Il serait pratiquement impossible de documenter de manière concluante, à partir de nos historiques de projets, la première catégorie d'améliorations dans la conception des projets. Pour affirmer, avec le recul, qu'un projet n'a pas produit autant de changements progressifs qu'il était possible, il faudrait porter un jugement très difficile sur les avantages qui auraient pu être obtenus si certains changements avaient été apportés à la conception et à l'organisation du projet.
D'un autre côté, nous avons quelques exemples assez frappants de la seconde catégorie dans un large éventail d'expériences où la création de traits s'est soldée soit par un échec, soit par un succès. Il ne s'agissait pas de cas où la création de traits a été consciemment tentée et a réussi ou échoué, mais de situations dans lesquelles les planificateurs de projet n'étaient pas conscients de la mesure dans laquelle la réussite de leur projet reposait implicitement sur la création de traits, c'est-à-dire sur la transformation de la réalité sociale, économique et humaine de leur pays d'une manière ou d'une autre.
Ces cas de création implicite de traits illustrent l'un des modes de fonctionnement préférés de la Main Cachée, mais aussi l'un des plus dangereux. C'est pourquoi les planificateurs de projets doivent être sensibles aux situations dans lesquelles la création de traits est essentielle à la réussite d'un projet, en particulier lorsque le projet envisagé doit concurrencer une autre activité qui n'est pas aussi exigeante.

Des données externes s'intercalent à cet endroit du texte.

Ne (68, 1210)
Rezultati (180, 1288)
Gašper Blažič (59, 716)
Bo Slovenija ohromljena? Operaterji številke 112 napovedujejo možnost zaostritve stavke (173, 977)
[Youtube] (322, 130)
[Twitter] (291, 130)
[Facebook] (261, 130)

Le cas le plus éloquent est celui de la Nigerian Railway Corporation. Quatre des caractéristiques (traits) marquantes du Nigeria au cours des dernières années ont été :
(1) les tensions et les antagonismes tribaux ou « de groupe » ;
(2) l'utilisation vigoureuse du pouvoir économique pour obtenir une influence politique et, à son tour, du pouvoir politique pour améliorer la situation économique du détenteur du pouvoir, de sa famille et de son clan ou de sa tribu ;
(3) la corruption généralisée ; et
(4) la rapide « nigérianisation », c'est-à-dire le remplacement du personnel expatrié par du personnel local.
Nous allons maintenant montrer que chacune de ces caractéristiques a permis aux « camions » de concurrencer de plus en plus efficacement les chemins de fer. Ainsi, la décision d'investir des sommes néanmoins considérables dans l'expansion du réseau ferroviaire n'aurait pu se justifier que si l'on avait pu raisonnablement espérer que certaines de ces caractéristiques pourraient être modifiées ou que les avantages qu'elles conféraient aux camions pourraient être neutralisés d'une manière ou d'une autre.
Comme nous l'avons brièvement noté au chapitre 2, les animosités tribales et régionales caractéristiques du Nigeria ont un impact différentiel de manière frappante, bien que souvent non réalisé, sur l'efficacité des chemins de fer par rapport à celle du transport routier. Le réseau ferroviaire intégré du Nigeria opère dans toutes les régions du pays et est géré depuis un siège central situé dans la banlieue de Lagos.
Étant une organisation nationale, elle est nécessairement traversée par toutes les tensions et les antagonismes que connaît le pays lui-même. Avant l'indépendance, la plupart des postes clés des chemins de fer étaient occupés par du personnel britannique expatrié, mais avec l'indépendance et la nigérianisation accélérée, le problème de l'équilibre tribal au sein de l'organisation ne pouvait que se poser.
En principe, deux types de solutions opposées au problème sont envisageables.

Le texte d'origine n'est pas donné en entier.